About hall life, the ups are having your own cosy little space where u can do whatever you want. Well at home its kinda similar except you don't have The Mum coming in every half an hour to nag. Or find her missing hand lotion. And you get to hang out with friends after midnight.

The downs: You tend to get fatter. Really fatter. Uh-oh. Probably its due to the tempting idea of having midnight supper with friends, to chit chat, etc. And the hall supper contains really sinful things like milo with a lot of whipped cream on top and cheese egg omelette with a huge gunk of tasty mayo on top. Totally beats Fong Seng hands down(in case you dunno, fong seng is this coffeeshop behind Eusoff Hall, a fav hangout place for midnight supperers. The food is mediocre and i suspect, rather unhygenic.) But the fonder thing about Fong Seng is the environment. The noisy coffee shop with the grease, the sweat and roadside pollution. Whereas the hall dining room is too clean. Different ambience la. And maybe cos you just had supper and are too lazy to move, you end up sitting there talking crap till 3am. Ok, so far i've only had one such experience. Haha...we sat there till the point kenneth and cavey started giving me ideas on what to name my future son. What Ruoal and Cristiano...Don't think i dunno those are soccer player names lor!-__-
Speaking of the supper, it was where i heard the most complimenting thing this week. Peirong said that she thinks i'm gonna get married off early. HAHAHAH...I just cannot imagine that happening. Don't think its cos i got some self deprecating low esteem. Just cannot imagine. With the help of the guys suaning me. I asked pr why and she said its cos i got this family oriented thing going on. Well, it could be an indirect way of saying im very motherly, which means im very aunty. Sheesh...As if my sec3s kias have not told me enough of that. Anyway i digress.

Havent really got down to any serious studying yet. Afterall, its just the first week mah. I really hope i can study here. And i only know the names of 5 pple in hall till date. Thats the bad thing about moving in mid sem. Can be a lil' lonely. Oh well. But i believe things will get better eventually.

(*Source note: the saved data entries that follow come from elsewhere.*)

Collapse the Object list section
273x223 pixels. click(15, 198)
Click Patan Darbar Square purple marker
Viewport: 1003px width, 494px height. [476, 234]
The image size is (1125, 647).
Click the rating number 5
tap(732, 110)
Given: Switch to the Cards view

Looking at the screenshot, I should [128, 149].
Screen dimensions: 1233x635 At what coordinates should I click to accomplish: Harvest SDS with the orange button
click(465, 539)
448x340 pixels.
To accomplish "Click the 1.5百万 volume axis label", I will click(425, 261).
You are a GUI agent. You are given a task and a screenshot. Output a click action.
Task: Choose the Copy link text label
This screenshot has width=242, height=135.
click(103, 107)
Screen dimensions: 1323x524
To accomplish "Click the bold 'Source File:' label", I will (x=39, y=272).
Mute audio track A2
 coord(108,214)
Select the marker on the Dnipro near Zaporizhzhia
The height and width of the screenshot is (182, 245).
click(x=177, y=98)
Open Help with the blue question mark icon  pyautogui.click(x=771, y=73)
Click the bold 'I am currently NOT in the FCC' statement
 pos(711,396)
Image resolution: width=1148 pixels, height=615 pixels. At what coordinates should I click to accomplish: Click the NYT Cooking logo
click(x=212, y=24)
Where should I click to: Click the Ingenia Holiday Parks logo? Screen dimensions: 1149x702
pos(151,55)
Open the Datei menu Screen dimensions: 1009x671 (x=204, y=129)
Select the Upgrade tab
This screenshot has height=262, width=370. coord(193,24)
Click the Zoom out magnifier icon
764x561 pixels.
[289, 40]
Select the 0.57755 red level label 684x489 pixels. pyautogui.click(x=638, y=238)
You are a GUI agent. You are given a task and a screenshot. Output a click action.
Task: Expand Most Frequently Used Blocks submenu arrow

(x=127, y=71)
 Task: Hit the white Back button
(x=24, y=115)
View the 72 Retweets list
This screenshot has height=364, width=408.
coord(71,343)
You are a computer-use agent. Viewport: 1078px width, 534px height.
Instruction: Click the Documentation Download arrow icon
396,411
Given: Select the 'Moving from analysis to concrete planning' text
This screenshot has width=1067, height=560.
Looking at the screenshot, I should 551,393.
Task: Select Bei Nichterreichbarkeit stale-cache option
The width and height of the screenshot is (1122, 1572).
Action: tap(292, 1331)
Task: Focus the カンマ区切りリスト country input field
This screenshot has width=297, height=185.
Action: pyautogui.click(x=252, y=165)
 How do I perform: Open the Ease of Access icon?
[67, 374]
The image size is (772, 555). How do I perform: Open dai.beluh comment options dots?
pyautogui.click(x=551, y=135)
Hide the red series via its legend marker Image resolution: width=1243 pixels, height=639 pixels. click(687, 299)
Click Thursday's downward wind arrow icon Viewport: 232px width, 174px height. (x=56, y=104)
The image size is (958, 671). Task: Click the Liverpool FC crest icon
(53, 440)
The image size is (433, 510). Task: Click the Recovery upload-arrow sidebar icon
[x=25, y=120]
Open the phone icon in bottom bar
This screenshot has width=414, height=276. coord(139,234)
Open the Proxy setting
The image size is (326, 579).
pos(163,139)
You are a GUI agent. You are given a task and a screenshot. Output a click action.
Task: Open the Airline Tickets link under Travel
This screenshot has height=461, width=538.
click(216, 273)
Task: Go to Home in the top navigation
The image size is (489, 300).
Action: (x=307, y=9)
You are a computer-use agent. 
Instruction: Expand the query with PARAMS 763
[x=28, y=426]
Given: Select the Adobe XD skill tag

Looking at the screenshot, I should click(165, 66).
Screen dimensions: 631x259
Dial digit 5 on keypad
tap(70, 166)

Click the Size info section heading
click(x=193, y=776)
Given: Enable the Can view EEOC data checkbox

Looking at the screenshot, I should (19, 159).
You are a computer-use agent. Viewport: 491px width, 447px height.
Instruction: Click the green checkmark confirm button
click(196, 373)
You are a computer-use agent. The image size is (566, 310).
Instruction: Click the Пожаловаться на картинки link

And you'll start missing The Mum. Sometimes its great to just have her presence around. And those nutritous tong sui. And watching lame korean shows on tv together. =)

I also realised that this is a great opportunity to share the gospel. What better time to do so when its in the deep of the night and people start wondering about the secrets of the universe? Ok thats quite a stretch but i still think its a good way anyhow.

Lord, give me wisdom give me strength, to persevere on being your faithful servant.